For context I was pregnant with my first child from summer 2021-winter 2022 when my daughter Pancha was stillborn. I was grieving but postpartum. Then three months later I was pregnant again and I gave birth to my 2nd daughter in March 2023. New research suggests the body is in a postpartum period for seven years. So I’m in a transition period where I am again 10 months postpartum but this time also caring for a baby who is 10 months old. She’ll be transitioning from babyhood to toddlerhood and I can already see those shifts in her. She loves to push our boundaries, she wants to help with everything, she loves playing and running...

It’s strange to think about both myself as a person and myself as a mother (to my child and my body) who are both on the precipice of change and that that change is hurdling towards us quickly and not in uniform shape.

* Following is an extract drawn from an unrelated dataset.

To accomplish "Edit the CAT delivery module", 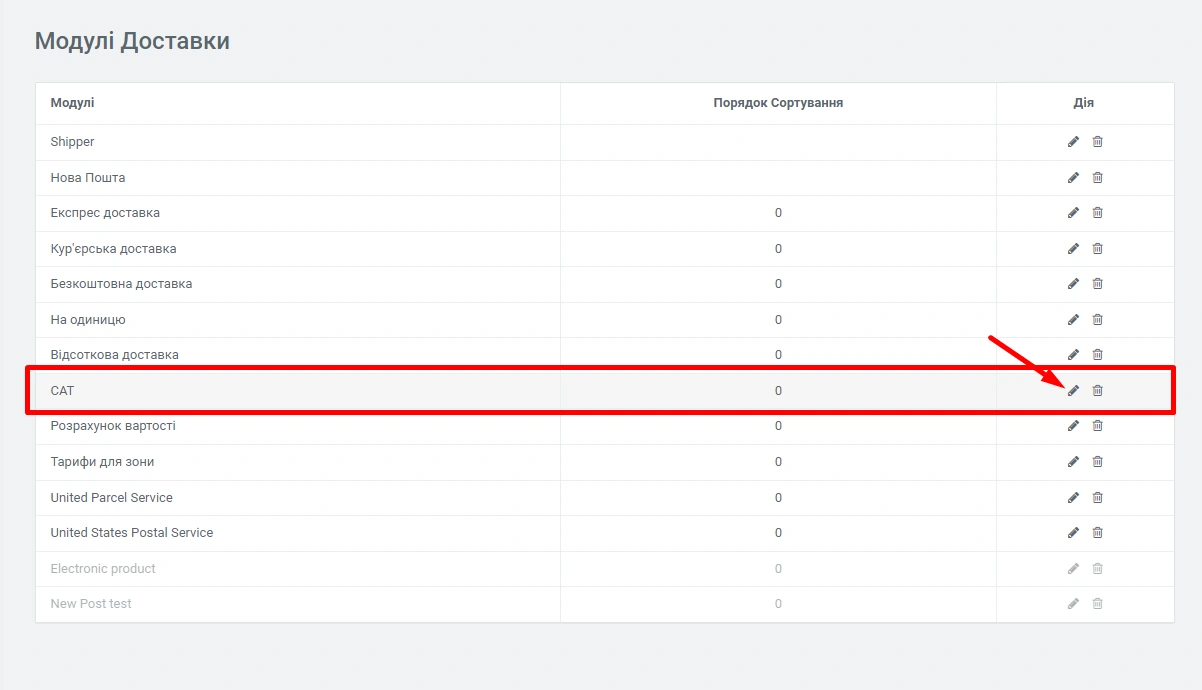I will 1073,391.
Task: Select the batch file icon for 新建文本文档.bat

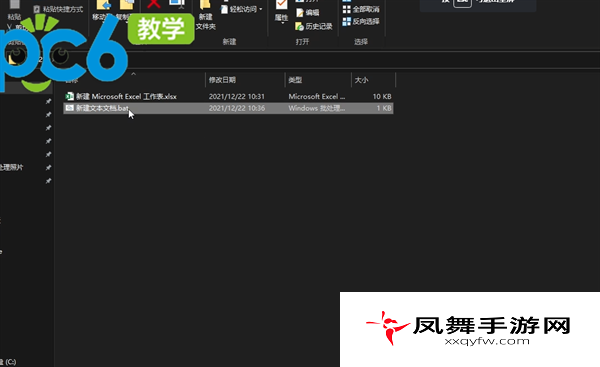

I couldn’t find your exact question you wanted answered here. Was it where do you feel the change in your body? Well, all over! My body is changed from the steeping in pregnancy chemicals for two years straight while also being postpartum for two wavering years. My hips are bigger. My breasts are different. My muscles capacity are both stronger and weaker. My brain is a hotshot of anxiety as I am on the lookout for any potential signs of harm to my baby. I have also gone from someone who is not at all forgetful to not remembering what we talked about a couple hours ago.

Becoming a mother is like being in pubescence again but with the adult language center alive to speak to the experience and yet, in our country those in power don’t listen. This is HARD. And we don’t know how to show up for each other in the hard - in a transition.

And I wonder about how that lands for you? Did you move just across town and find yourself feeling left out, uncared for, not held? Did no one show up for you because you were just moving across town? Is this curiosity held in the seed of why don’t we show up for each other? Why don’t people show up for me?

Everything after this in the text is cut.